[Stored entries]
══════════

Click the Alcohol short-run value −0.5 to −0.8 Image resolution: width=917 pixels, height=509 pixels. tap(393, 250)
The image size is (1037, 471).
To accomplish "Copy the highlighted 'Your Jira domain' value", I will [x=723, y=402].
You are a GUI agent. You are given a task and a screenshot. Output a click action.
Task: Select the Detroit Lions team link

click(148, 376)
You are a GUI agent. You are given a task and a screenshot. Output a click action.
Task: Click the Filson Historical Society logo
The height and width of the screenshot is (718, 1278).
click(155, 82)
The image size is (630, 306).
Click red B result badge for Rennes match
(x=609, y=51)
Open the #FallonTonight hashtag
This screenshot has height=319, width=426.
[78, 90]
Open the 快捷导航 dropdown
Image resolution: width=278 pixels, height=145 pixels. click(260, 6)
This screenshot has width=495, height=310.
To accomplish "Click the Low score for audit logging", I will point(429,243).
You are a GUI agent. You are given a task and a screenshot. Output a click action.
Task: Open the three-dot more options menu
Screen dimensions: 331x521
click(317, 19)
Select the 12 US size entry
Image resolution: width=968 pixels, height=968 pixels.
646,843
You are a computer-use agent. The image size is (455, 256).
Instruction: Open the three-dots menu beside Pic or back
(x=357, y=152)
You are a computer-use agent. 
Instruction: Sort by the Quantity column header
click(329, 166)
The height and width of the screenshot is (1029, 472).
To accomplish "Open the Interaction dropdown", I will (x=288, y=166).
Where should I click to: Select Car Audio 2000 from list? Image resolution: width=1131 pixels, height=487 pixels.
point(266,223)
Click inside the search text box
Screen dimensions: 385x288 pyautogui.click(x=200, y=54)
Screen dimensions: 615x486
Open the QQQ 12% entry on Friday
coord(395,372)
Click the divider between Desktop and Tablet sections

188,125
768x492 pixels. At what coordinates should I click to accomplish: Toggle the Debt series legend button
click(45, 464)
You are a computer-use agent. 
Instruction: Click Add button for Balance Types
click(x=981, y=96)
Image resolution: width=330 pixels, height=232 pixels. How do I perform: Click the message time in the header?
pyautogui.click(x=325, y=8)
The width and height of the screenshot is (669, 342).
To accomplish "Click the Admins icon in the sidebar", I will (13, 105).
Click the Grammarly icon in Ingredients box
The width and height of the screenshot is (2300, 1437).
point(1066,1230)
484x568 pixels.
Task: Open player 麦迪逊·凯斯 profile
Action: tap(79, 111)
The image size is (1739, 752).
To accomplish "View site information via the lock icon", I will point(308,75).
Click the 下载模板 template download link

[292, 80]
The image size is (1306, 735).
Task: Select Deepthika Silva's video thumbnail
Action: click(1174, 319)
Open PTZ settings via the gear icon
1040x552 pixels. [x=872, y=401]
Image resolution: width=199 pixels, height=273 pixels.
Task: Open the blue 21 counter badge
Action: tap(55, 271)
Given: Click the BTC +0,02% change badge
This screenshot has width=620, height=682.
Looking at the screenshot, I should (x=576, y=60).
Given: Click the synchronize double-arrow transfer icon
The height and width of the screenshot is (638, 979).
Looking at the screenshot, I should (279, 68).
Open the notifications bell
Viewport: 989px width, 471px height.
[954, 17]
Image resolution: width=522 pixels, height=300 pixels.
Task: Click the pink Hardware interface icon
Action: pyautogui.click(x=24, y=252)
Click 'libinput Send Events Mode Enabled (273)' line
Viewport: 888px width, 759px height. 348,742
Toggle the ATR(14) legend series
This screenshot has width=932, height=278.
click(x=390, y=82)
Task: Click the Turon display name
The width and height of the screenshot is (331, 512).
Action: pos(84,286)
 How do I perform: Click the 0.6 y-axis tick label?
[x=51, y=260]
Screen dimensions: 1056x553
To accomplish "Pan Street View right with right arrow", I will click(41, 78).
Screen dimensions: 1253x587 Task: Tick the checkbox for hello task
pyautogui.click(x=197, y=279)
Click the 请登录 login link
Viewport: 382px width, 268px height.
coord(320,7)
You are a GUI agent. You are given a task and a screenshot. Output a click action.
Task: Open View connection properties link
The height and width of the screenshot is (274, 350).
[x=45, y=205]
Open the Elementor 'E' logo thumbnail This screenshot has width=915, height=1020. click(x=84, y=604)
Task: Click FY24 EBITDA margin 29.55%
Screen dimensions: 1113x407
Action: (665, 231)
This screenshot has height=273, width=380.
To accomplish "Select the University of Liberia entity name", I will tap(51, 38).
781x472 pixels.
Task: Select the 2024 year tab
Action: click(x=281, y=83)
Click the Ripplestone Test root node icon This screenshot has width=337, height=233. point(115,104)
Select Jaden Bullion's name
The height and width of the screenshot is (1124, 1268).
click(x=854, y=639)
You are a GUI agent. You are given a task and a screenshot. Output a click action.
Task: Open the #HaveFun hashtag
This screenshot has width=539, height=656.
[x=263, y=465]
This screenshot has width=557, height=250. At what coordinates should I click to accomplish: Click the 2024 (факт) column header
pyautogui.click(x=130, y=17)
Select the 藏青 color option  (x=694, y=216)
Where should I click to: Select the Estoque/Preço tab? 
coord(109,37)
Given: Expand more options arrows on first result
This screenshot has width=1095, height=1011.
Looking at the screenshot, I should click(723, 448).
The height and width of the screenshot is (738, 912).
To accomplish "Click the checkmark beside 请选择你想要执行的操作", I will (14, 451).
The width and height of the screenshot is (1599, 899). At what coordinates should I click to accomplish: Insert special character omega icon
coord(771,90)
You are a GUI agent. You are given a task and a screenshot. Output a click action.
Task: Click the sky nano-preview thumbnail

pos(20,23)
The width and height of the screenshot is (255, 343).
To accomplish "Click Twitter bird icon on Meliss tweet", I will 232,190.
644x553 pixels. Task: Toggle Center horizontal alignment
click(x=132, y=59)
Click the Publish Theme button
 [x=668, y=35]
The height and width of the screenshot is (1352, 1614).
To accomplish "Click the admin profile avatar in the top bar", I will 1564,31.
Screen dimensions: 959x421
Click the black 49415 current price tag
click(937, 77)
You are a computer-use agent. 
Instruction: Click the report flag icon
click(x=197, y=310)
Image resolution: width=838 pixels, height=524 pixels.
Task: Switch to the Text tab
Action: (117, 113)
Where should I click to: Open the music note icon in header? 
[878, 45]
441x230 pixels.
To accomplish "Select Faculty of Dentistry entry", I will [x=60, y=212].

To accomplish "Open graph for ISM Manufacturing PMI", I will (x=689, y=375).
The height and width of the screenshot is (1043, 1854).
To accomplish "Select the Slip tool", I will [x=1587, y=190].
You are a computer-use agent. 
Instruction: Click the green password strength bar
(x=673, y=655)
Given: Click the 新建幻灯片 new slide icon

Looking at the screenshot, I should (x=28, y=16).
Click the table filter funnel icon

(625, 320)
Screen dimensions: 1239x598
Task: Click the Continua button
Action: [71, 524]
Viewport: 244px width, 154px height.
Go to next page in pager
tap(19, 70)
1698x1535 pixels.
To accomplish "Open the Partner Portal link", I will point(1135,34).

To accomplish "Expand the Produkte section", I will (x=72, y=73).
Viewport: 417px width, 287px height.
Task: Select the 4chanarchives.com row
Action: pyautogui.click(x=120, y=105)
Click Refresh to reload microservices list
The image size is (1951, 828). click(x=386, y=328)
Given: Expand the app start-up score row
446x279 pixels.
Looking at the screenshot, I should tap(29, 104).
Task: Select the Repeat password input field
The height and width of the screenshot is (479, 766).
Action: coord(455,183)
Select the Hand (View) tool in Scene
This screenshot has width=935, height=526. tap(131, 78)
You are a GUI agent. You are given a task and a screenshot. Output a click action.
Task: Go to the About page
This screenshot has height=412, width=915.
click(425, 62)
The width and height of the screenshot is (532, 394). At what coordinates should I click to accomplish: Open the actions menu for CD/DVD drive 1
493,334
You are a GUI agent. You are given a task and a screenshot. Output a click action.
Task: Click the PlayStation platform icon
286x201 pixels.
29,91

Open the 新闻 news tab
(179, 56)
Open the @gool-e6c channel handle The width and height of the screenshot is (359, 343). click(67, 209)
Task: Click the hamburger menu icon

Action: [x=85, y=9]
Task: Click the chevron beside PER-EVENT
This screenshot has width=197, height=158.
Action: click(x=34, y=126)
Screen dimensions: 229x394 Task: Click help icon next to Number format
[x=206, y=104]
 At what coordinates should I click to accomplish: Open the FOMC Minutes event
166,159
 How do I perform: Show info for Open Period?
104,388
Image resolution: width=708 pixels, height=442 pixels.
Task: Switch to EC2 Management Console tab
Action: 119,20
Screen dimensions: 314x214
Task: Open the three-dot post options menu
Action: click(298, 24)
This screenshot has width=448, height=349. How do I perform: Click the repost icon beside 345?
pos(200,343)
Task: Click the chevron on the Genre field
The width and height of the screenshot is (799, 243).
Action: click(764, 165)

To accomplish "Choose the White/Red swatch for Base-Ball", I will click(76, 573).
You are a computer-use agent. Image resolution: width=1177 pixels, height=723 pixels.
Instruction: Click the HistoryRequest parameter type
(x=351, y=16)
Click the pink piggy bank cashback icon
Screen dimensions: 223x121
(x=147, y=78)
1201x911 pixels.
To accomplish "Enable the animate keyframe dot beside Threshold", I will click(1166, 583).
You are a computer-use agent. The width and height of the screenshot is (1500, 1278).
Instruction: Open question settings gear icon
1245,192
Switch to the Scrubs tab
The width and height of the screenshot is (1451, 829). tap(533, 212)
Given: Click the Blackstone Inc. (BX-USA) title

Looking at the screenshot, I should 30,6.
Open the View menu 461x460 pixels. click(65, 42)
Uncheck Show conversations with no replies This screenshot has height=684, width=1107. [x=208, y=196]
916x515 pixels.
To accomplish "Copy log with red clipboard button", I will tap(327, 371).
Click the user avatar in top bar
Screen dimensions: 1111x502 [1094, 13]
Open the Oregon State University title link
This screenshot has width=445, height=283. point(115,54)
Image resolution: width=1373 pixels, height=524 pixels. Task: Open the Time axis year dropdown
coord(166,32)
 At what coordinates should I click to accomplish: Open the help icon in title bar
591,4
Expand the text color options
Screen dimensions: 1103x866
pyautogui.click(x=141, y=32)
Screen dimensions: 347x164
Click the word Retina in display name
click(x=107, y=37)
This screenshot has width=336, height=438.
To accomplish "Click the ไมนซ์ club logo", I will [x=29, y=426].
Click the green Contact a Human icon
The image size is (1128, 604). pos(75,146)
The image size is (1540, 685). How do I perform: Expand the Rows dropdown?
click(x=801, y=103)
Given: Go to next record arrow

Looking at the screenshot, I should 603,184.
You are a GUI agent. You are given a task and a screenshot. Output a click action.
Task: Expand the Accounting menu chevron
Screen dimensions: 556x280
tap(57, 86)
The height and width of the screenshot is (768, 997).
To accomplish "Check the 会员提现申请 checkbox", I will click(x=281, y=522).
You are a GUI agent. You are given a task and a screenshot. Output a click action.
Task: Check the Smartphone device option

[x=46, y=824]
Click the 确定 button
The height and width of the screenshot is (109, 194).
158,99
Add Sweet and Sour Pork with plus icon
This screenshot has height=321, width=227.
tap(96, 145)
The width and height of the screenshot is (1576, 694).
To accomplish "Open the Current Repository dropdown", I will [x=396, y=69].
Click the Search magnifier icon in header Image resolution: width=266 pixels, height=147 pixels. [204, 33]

══════════

__What the exercise asks__.
Format the rows from the start through the line containing "click(155, 82)" as a numbered list, skipping any blank lines.

__Written reply__.
1. Click the Alcohol short-run value −0.5 to −0.8 Image resolution: width=917 pixels, height=509 pixels. tap(393, 250)
2. The image size is (1037, 471).
3. To accomplish "Copy the highlighted 'Your Jira domain' value", I will [x=723, y=402].
4. You are a GUI agent. You are given a task and a screenshot. Output a click action.
5. Task: Select the Detroit Lions team link
6. click(148, 376)
7. You are a GUI agent. You are given a task and a screenshot. Output a click action.
8. Task: Click the Filson Historical Society logo
9. The height and width of the screenshot is (718, 1278).
10. click(155, 82)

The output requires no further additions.